** Exercise tasks **
1. In the description of the VEIF image format, what process replaces transcoding?
2. Pick up the VEIF image format description after its final heading and carry it on.

This approach eliminates the need for server-side resizing or re-compression. The "transcoding" process is replaced by efficient binary slicing (demuxing), drastically reducing server CPU load and storage requirements.

One Mode

The One mode is designed for scenarios where speed is the top priority. Unlike the default multi-resolution format, it stores the image as a single data layer without a progressive structure. This reduces processing overhead for both encoding and decoding while maintaining the same image quality.

DATA LAYOUT

                                     VEIF File Structure (Default)
+--------------------------------------------------------------------------------+
|                                         Container                              |
+--------------------------+--------------------------+--------------------------+
|          Layer 0         |          Layer 1         |          Layer 2         |
+-------------+------------+-------------+------------+-------------+------------+
| Size (4B)   | Body (N)   | Size (4B)   | Body (N)   | Size (4B)   | Body (N)   |
| UInt32 BE   |            | UInt32 BE   |            | UInt32 BE   |            |
+-------------+------------+-------------+------------+-------------+------------+

                                     VEIF File Structure (One Mode)

** Information supplied **
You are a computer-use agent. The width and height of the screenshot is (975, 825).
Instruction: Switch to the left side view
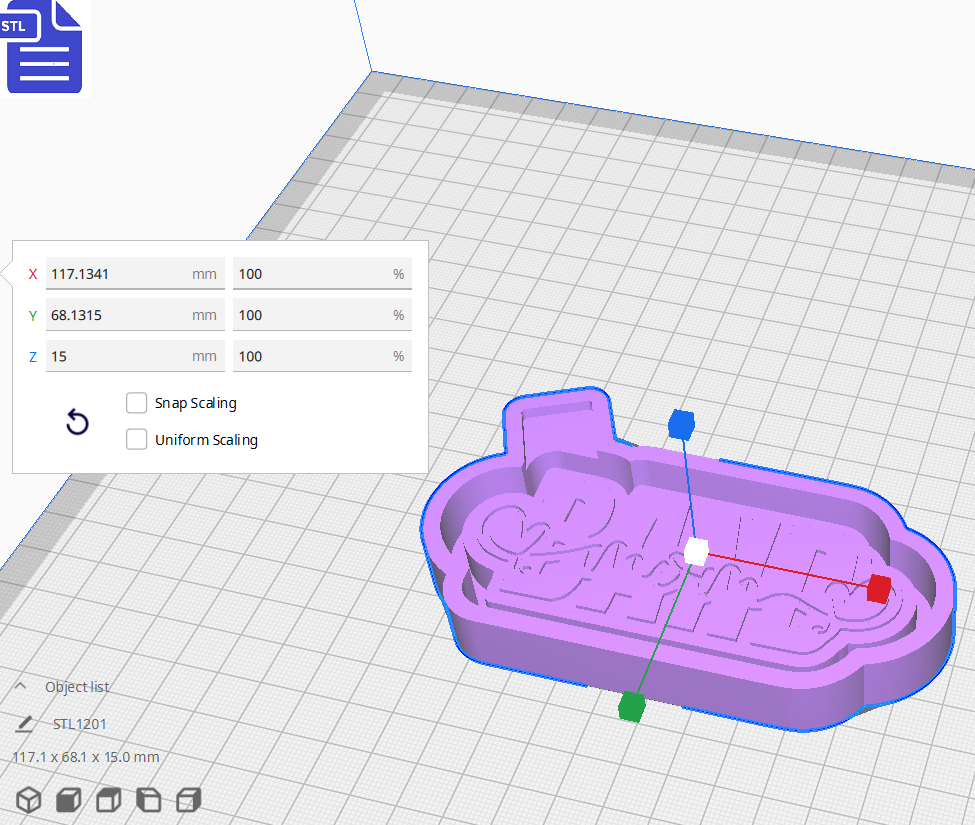tap(148, 800)
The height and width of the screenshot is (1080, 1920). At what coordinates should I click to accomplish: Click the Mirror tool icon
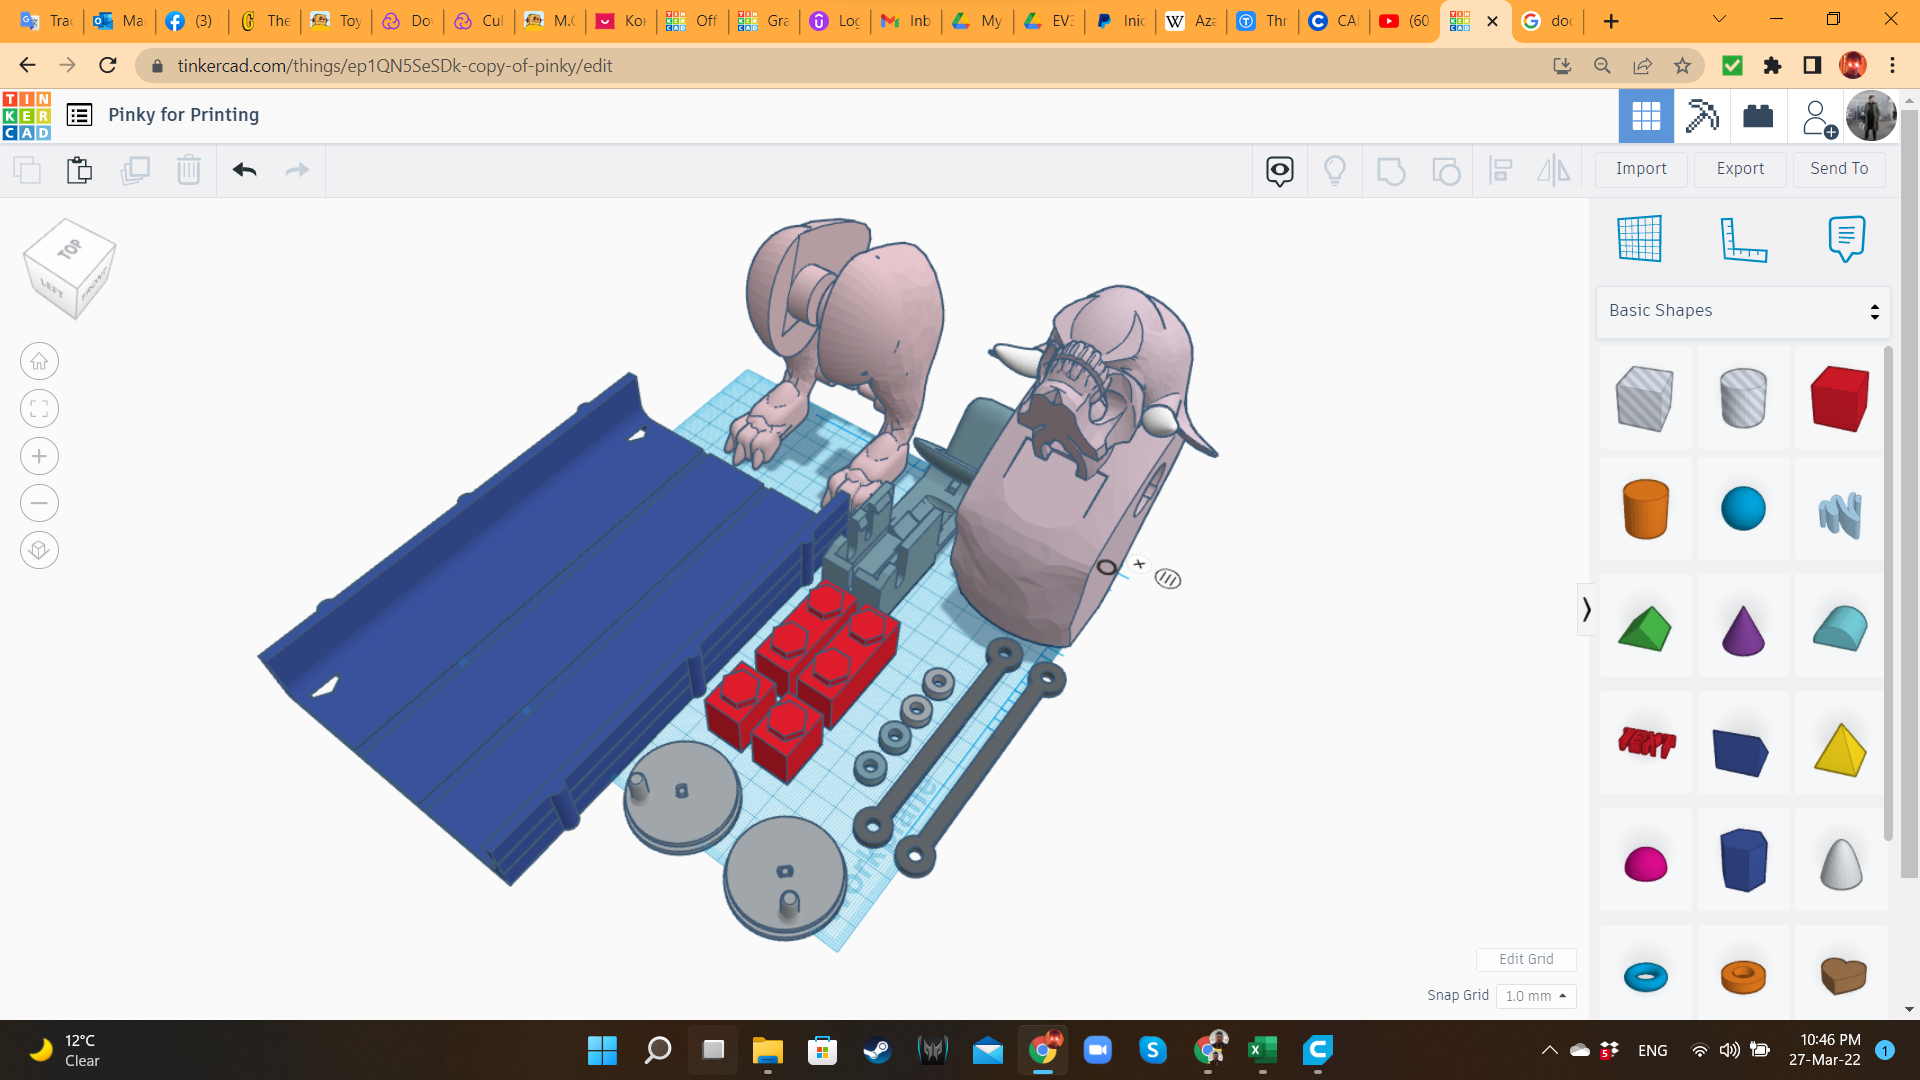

** Answer list **
1. Efficient binary slicing (demuxing) replaces transcoding.

2.
+--------------------------------------------------------------------------------+
|                                         Container                              |
+--------------------------+-----------------------------------------------------+
|          Layer 0         |
+-------------+------------+
| Size (4B)   | Body (N)   |
| UInt32 BE   |            |
+-------------+------------+

                                     Layer Body Structure
+--------------------------+-------------------------------------+---------------------------------+
|          Header          |              Metadata               |             Payload             |
+--------------+-----------+------------+------------+-----------+---------------------------------+
| Magic (4B)   | Layer(1B) | Width (2B) | Height(2B) | QStep(1B) |           See Below             |
| 'V''E''I''F' | 0 - 2     | UInt16 BE  | UInt16 BE  | UInt8     |                                 |
+--------------+-----------+------------+------------+-----------+---------------------------------+

                                     Payload Structure
+------------------------------------+------------------------------------+------------------------------------+
|              Y Plane               |              Cb Plane              |              Cr Plane              |
+------------+-----------------------+------------+-----------------------+------------+-----------------------+
| Count (2B) |       Blocks...       | Count (2B) |       Blocks...       | Count (2B) |       Blocks...       |
| UInt16 BE  | [Len(2B)+Data] * Count| UInt16 BE  | [Len(2B)+Data] * Count| UInt16 BE  | [Len(2B)+Data] * Count|
+------------+-----------------------+------------+-----------------------+------------+-----------------------+

Performance

Layer Resolution Size Image
Layer0 1/4 4.74KB Layer0
Layer1 1/2 11.81KB Layer1
Layer2 1 28.34KB Layer2
One(no layer) 1 40.44KB One
original 1 213.68KB original

Quality (Size vs MS-SSIM)

compare size mm-ssim

Speed (Time vs MS-SSIM)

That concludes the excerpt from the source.